* Description of the task *
Reproduce exactly the lines below, starting with the line that contains "The height and" and ending with the last line of the records, both included, and nothing else.

[Stored data]

-------------------------

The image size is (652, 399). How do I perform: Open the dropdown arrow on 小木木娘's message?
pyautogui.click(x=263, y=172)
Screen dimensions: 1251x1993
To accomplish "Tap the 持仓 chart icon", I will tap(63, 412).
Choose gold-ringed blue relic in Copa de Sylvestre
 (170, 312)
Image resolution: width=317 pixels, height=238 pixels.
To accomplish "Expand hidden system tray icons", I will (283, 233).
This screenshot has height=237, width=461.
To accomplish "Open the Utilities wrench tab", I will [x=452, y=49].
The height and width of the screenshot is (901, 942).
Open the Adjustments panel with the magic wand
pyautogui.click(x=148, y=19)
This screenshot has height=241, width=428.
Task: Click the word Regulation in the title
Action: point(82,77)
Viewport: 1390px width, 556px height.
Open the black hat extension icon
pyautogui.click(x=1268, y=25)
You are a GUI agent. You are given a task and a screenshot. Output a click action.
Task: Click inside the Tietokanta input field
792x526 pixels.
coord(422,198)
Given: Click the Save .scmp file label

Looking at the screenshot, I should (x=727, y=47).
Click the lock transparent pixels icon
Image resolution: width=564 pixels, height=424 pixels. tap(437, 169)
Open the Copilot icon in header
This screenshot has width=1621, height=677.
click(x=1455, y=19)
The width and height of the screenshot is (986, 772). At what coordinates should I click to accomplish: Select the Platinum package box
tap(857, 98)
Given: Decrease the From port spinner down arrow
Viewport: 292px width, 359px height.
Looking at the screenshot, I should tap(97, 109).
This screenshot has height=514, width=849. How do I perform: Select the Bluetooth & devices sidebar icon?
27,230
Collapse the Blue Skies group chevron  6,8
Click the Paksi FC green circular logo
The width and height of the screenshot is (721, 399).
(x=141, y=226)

-------------------------

* Answer for the task *
The height and width of the screenshot is (901, 942).
Open the Adjustments panel with the magic wand
pyautogui.click(x=148, y=19)
This screenshot has height=241, width=428.
Task: Click the word Regulation in the title
Action: point(82,77)
Viewport: 1390px width, 556px height.
Open the black hat extension icon
pyautogui.click(x=1268, y=25)
You are a GUI agent. You are given a task and a screenshot. Output a click action.
Task: Click inside the Tietokanta input field
792x526 pixels.
coord(422,198)
Given: Click the Save .scmp file label

Looking at the screenshot, I should (x=727, y=47).
Click the lock transparent pixels icon
Image resolution: width=564 pixels, height=424 pixels. tap(437, 169)
Open the Copilot icon in header
This screenshot has width=1621, height=677.
click(x=1455, y=19)
The width and height of the screenshot is (986, 772). At what coordinates should I click to accomplish: Select the Platinum package box
tap(857, 98)
Given: Decrease the From port spinner down arrow
Viewport: 292px width, 359px height.
Looking at the screenshot, I should tap(97, 109).
This screenshot has height=514, width=849. How do I perform: Select the Bluetooth & devices sidebar icon?
27,230
Collapse the Blue Skies group chevron  6,8
Click the Paksi FC green circular logo
The width and height of the screenshot is (721, 399).
(x=141, y=226)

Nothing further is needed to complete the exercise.